Trotter appears to us as a superior character to Hibbert, taking the role of an NCO, however is upbringing is of a working class background. Throughout the play there is one conflicting moment within the hierarchy of characters where, for example, Trotter looks down upon Hibbert who is actually of a higher class than himself. “Funny a bloke carries pictures around like this. Satisfies ‘is lust, I ‘spose – poor little feller.” Sherriff clearly knows that although Trotter is believed to be a less cultured character, which tends to reflect himself towards the attributes of War.
Throughout the play we gain an insight of the shared background between officers such as Raleigh and Stanhope. This is established through their conversations concerning school. Stanhope is considered as one of the best infantry commanders, ‘ He’s a long way the best company commander we’ve got’ he was additionally a house prefect. Raleigh however, attended school with Stanhope, who is referred to as a “hero-worshipper”.
Furthermore, there is the use of depiction of the different ranks in command, as the Colonel seems mainly interested in pleasing the Brigadier; Stanhope, a captain, is deeply shocked by the loss in action of Osbourne, his reliable second in command. Raleigh, a new lieutenant, is also shocked by the experience of fighting. Although abrupt in tone when addressing him, Stanhope is clearly closer to Raleigh than to the Colonel because of their shared experience. Bitterness in Stanhope’s tone also shows the emotionally trembling effect of warfare.
When we notice Trotter talking of “that gas that smells like pear-drops” this is a representation as to how we interpret Trotter, and therefore indicates him as an inferior intellectual character in comparison to the other well educated upper class officers.
Trotter seems almost unaffected by the war; alternatively he concentrates upon his daily routine of eating, standing on duty and writing letters home to his wife. When Stanhope asks Trotter about his consistent cheerfulness “I envy you Trotter Nothing upsets you does it? You’re always the same.” Trotters, short, noncommittal response makes it clear that Stanhope is wrong “Always the same am I? (He sighs). Little you know…”
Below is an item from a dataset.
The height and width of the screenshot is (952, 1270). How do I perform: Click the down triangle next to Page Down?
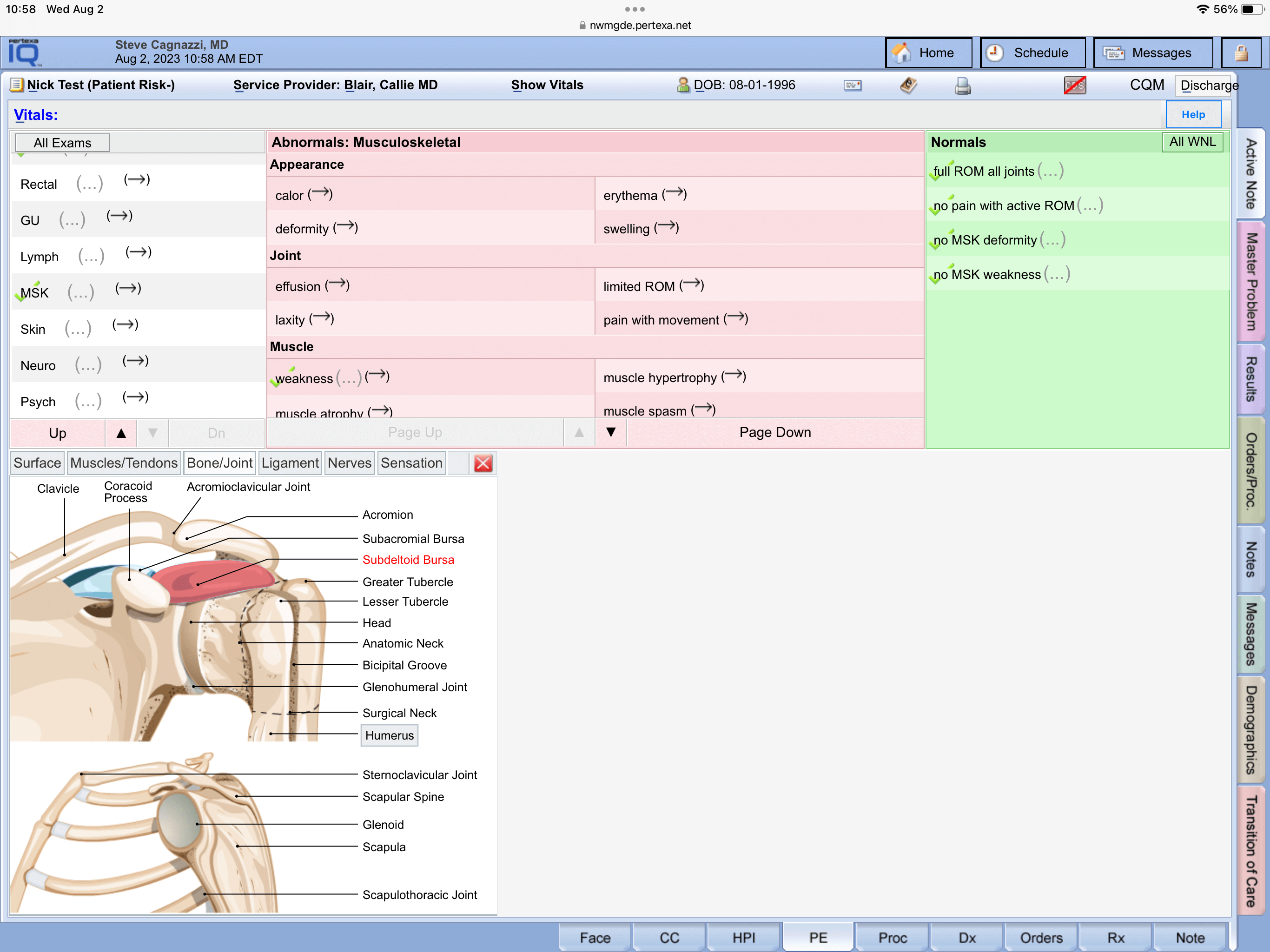[x=611, y=432]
As we read through both, Regeneration and Journeys End, we clearly notice the social division of characters, as they develop throughout both texts. This is reflected through the way in which the characters upbringing is presented, as well as other additional facts. Evidently, we see that R.C Sherriff has presented his play in order to create a presentation of dramatic affects; where the viewers are then draw to consider the social division, in comparison to Pat Barkers interest in social class.